Ellen worked productively in Chicago for two years after apologizing, “eating some humble pie,” and getting over herself. The community leader who had rejected Ellen’s assumption later told her, “We’re here because we all believe in the same thing. So take the lump and learn the lesson and do better. We expect you to do better. We didn’t hire you to behave like that.” She learned, did better, and moved forward.
Ellen also noticed a broader pattern of getting in trouble as the result of a bad assumption. It was a pattern she noticed among professionals she later coached in different workplaces, which led her to write the book I Thought You Knew…: Confessions of a Chronic Assumer (and How You Can Stop Guessing Your Way Through Important Interactions).

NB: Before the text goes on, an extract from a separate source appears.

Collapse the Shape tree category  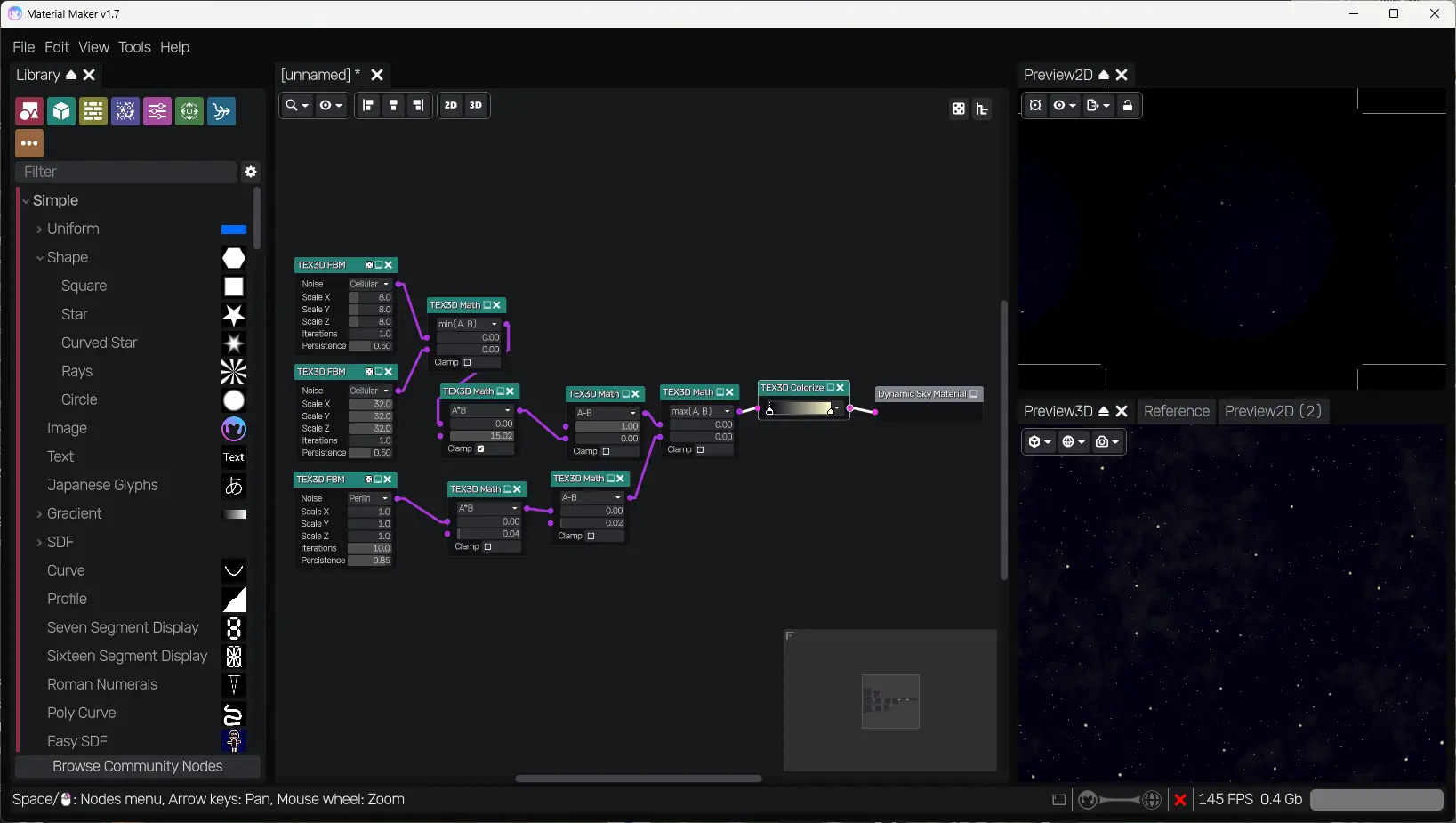pos(40,258)
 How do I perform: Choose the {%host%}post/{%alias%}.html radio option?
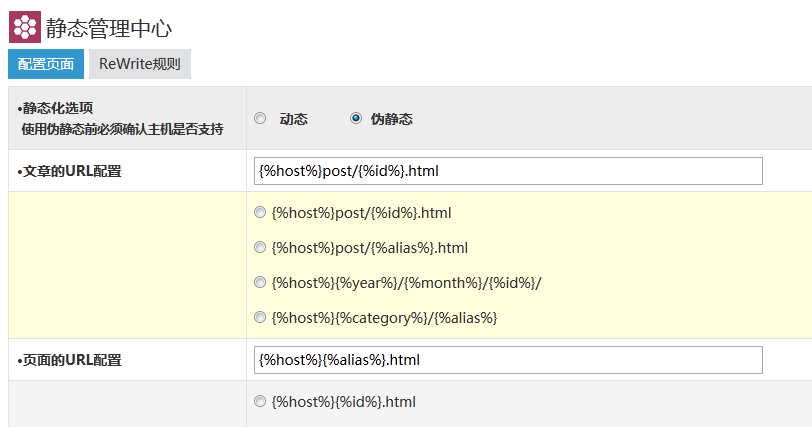point(261,247)
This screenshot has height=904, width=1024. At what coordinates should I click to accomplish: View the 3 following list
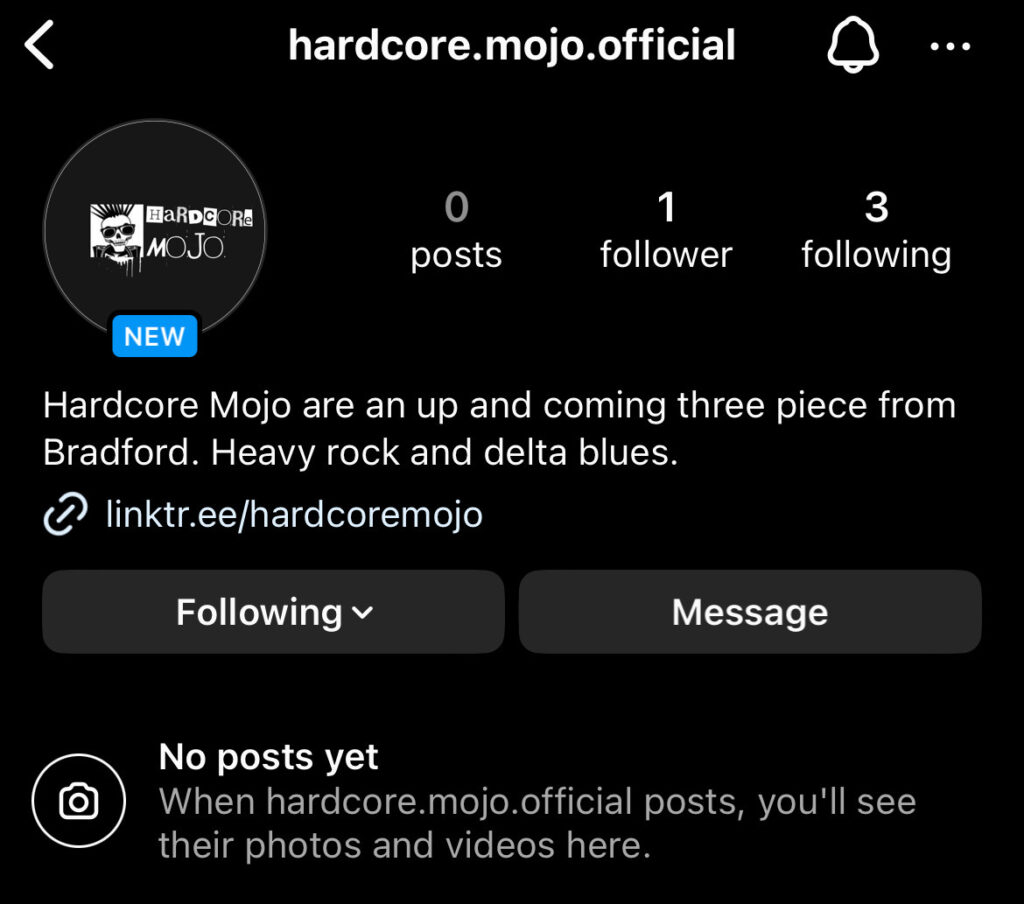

Scott O’Neil’s Lesson in Humility and Growth: Transforming Failure into Success in the Sports World
Scott O’Neil was most recently the CEO of Harris Blitzer Sports and Entertainment, the company that owns the New Jersey Devils of the NHL and the Philadelphia 76ers of the NBA. In a previous role, he worked for the NBA league office and volunteered to take a role with the fledging women’s league, the WNBA.
Having daughters who loved the game, he assumed that the way to fill seats at WNBA games was to attract teenage girls, and he further assumed that cross-promotions with the “boy band” NSYNC would accomplish that. It helped that his friend managed the group, and he could make that happen. But it turned out to be a mistake, a flop.
Scott’s hypotheses about higher ticket sales didn’t pan out. In fact, ticket sales dropped. Why did it fail? Scott learned that the promotional materials never got out of the distribution centers in four key markets.
“Being young and knowing everything in the world,” Scott reacted to the failure by blaming others for “not getting it” and for not doing enough to promote the partnership. An executive challenged him, “What role did you play?” and pointed out that Scott hadn’t done enough to build relationships with others within the WNBA and NBA. He hadn’t focused on the relationships and the operations that would have made sure the promotional materials weren’t just stuck in boxes.
Scott recalls, “That conversation with Jeff transformed the trajectory of my experience at the NBA because I wouldn’t have stayed. They probably wouldn’t have wanted me to stay.” Scott stayed for eight years and built relationships that catapulted him to new heights.
“You trip, you fall, you fail, you learn. That has to be the formula for life. That notion of intellectual curiosity is something I’ve learned from every great leader I’ve ever been around. They’re all learning all the time.” – Scott O’Neil
In conclusion, the stories of Leslie Tayne, Gene Rice, Ellen Patnaude, and Scott O’Neil serve as powerful testaments to the transformative potential of mistakes. Their experiences remind us that errors and misjudgments, while often challenging, are invaluable opportunities for growth and learning. Embracing our mistakes, analyzing them, and moving forward with renewed perspective and understanding can lead to unparalleled success and personal development. These narratives reinforce the notion that the journey to excellence is paved with the lessons learned from our missteps, and that true growth often begins where our comfort zones end.